### TASK GOAL
Express as a JSON list of strings the lines from the one containing "The width and" through the one containing "Action: tap(2295, 21)", both included, one string per line and no blank lines.

### EXERCISE INPUT

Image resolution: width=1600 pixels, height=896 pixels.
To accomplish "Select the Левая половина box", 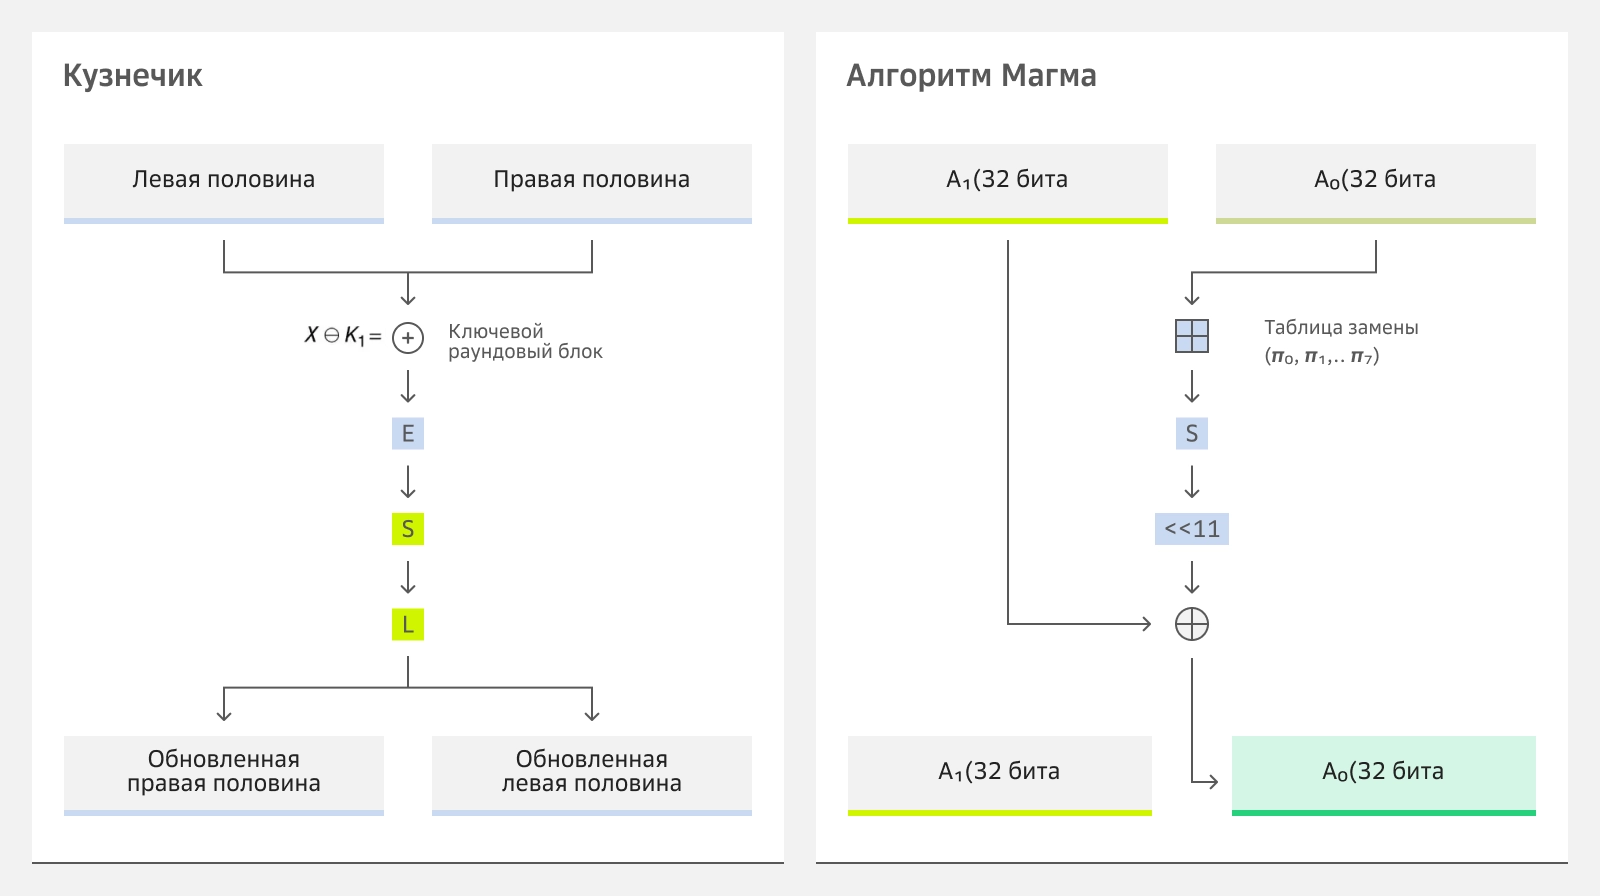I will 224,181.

---

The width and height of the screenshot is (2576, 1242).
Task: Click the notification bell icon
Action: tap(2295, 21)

### RESPONSE BELOW
[
  "The width and height of the screenshot is (2576, 1242).",
  "Task: Click the notification bell icon",
  "Action: tap(2295, 21)"
]